What is carbohydrate loading?
Carbohydrate loading is a concept that both athletes and the general pubic know of. This is largely due to the marketing of carbohydrate based products such as whole grains, sugary snack foods and sports drinks being the champion or elite sports performance, and in some part to information passed on via successful ex-elite athletes extolling the virtues of the dietary regimens that propelled them to the top of their sport. The concept of carb loading for the London marathon to improve performance has been so successful that people think they need to carb load for all and any sports, however this is not the case!
How do I card load for a marathon?
Carbohydrate loading for the London Marathon is a strategy employed by athletes that involves reducing training volume whilst simultaneously increasing the amounts of carbohydrates consumed in the days leading up to a game or event such as the London Marathon. The aim is to up regulate an enzyme called glycogen synthase (an enzyme that creates muscle fuel called glycogen) and cause the muscles to store higher than normal levels of glycogen. Muscle glycogen stores are normally about 100-120mmol/kg BW, but with carbohydrate loading they can reach 150-225mmol/kg BW.
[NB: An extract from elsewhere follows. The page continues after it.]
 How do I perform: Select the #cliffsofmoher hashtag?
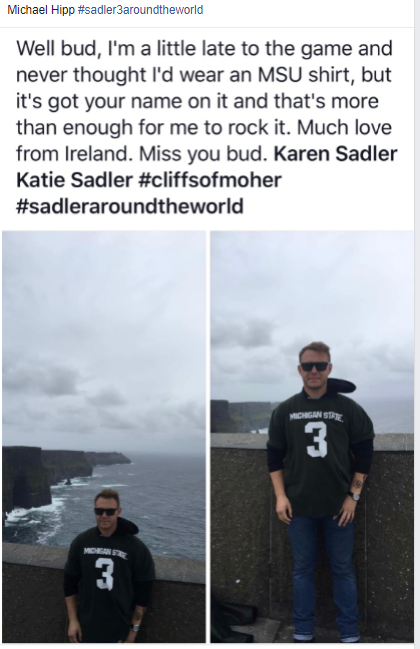point(210,180)
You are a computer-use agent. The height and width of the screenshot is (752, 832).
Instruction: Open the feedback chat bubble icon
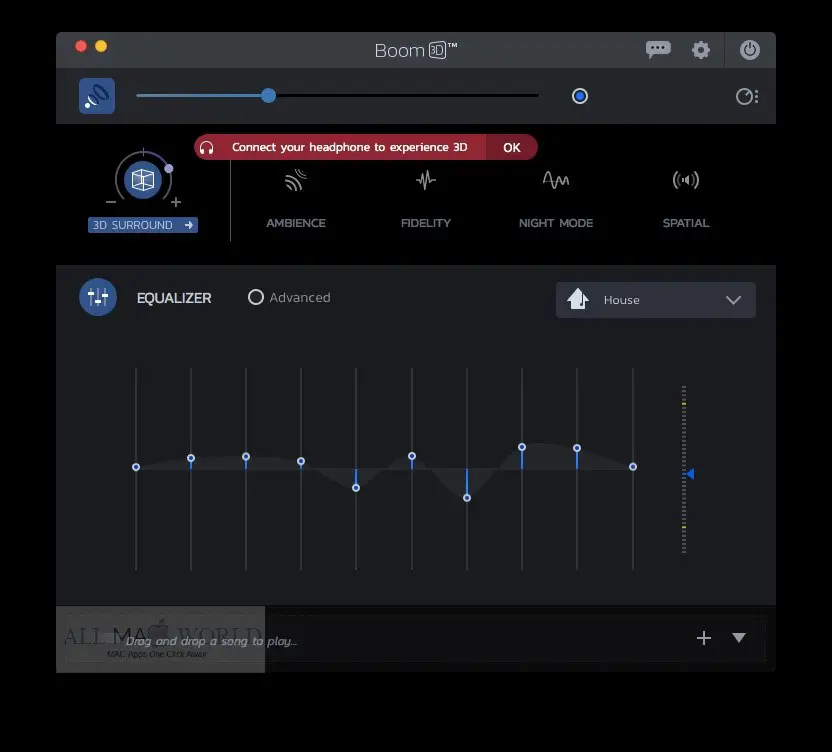658,50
Carbohydrate loading was originally developed in the 1960’s by Scandinavian researchers and involved a complicated 6-7 day period of a “depletion phase” – essentially a low carbohydrate diet – in conjunction with several hard training sessions. The aim of this phase was to deplete muscle glycogen stores and excite the enzyme glycogen synthase. Muscle glycogen stores could fall to as little as 25mmol/kg BW. This was then immediately followed by a 3-4 day “loading phase” where athletes would consume a very high carbohydrate diet (anywhere from 7-12g of carbohydrate per kg BW) whilst tapering exercise leading up to the event. However this approach to carbohydrate loading had its problems with athletes reporting muscle weakness, fatigue, anxiety and irritability.
Carbohydrate loading evolved thanks to research out of Ball State University, Indiana, whereby the depletion phase was found to be unnecessary. Now athletes are advised that they don’t need to complete the “depletion phase” and only need to slowly taper exercise and to eat a high carbohydrate diet in the 3-4 days leading up to an event.
Consider an example below of a high carbohydrate diet from the Australian Institute of Sport (AIS) suitable for a 70kg athlete providing 630g of carbohydrate, 125g of protein and 60g of fat:
3 cups of low-fibre breakfast cereal with 1½ cups of reduced fat milk
1 medium banana
250ml orange juice
Toasted muffin with honey
500ml sports drink
2 sandwiches (4 slices of bread) with filling as desired
200g tub of low-fat fruit yoghurt
375ml bottle of soft drink
Banana smoothie made with low-fat milk, banana and honey
1 cup of pasta sauce with 2 cups of cooked pasta
3 slices of garlic bread
2 glasses of cordial
Toasted muffin and jam
500ml sports drink
This type of diet is a low protein, low fat, low fibre diet high in carbohydrates. The trouble with carbohydrate loading is that many people get it wrong – they use it as an excuse to eat anything they want, usually food laden with fat as well as sugar, but you can see from the example above that the food consumed should be low fibre, high glycemic load sugary, starchy foods – not fatty junk food.
Herein lies another problem – this food is not very good for the teeth; it’s certainly not very good for blood sugar control and could lead to excess body fat accumulation if done too regularly, and it may lead to high triglycerides, gout or liver damage that have all been associated with consuming high amounts of fructose, high fructose corn syrup and sugar in general.
What do we need for performance?
In the example from the AIS above the foods, although high in carbohydrates, are also low in nutrition. Consider the kerbs’ cycle and electron transport chain (I can see your eyes glazing over here but bear with me). You don’t need to understand all the chemical reactions, just the fact that in order to turn all the carbohydrate in to energy you need a whole host of vitamins and minerals such as B vitamins, vitamin C, magnesium, CoQ10, copper, iron and sulphur. So it would be wise to consume foods like whole grain rice, dried fruit, sweet potato etc… that have carbs, but also have nutrients in them.
How to prepare for the London Marathon
Carbohydrate loading should be done for 3-4 days prior to the London Marathon as outlined by the AIS, and after having completed the event eat normally again. It might still be wise to consume some more nutrient dense carbohydrates foods such as tropical fruit, dried fruit, starchy vegetables and whole grains instead of foods such as jam, honey and muffins.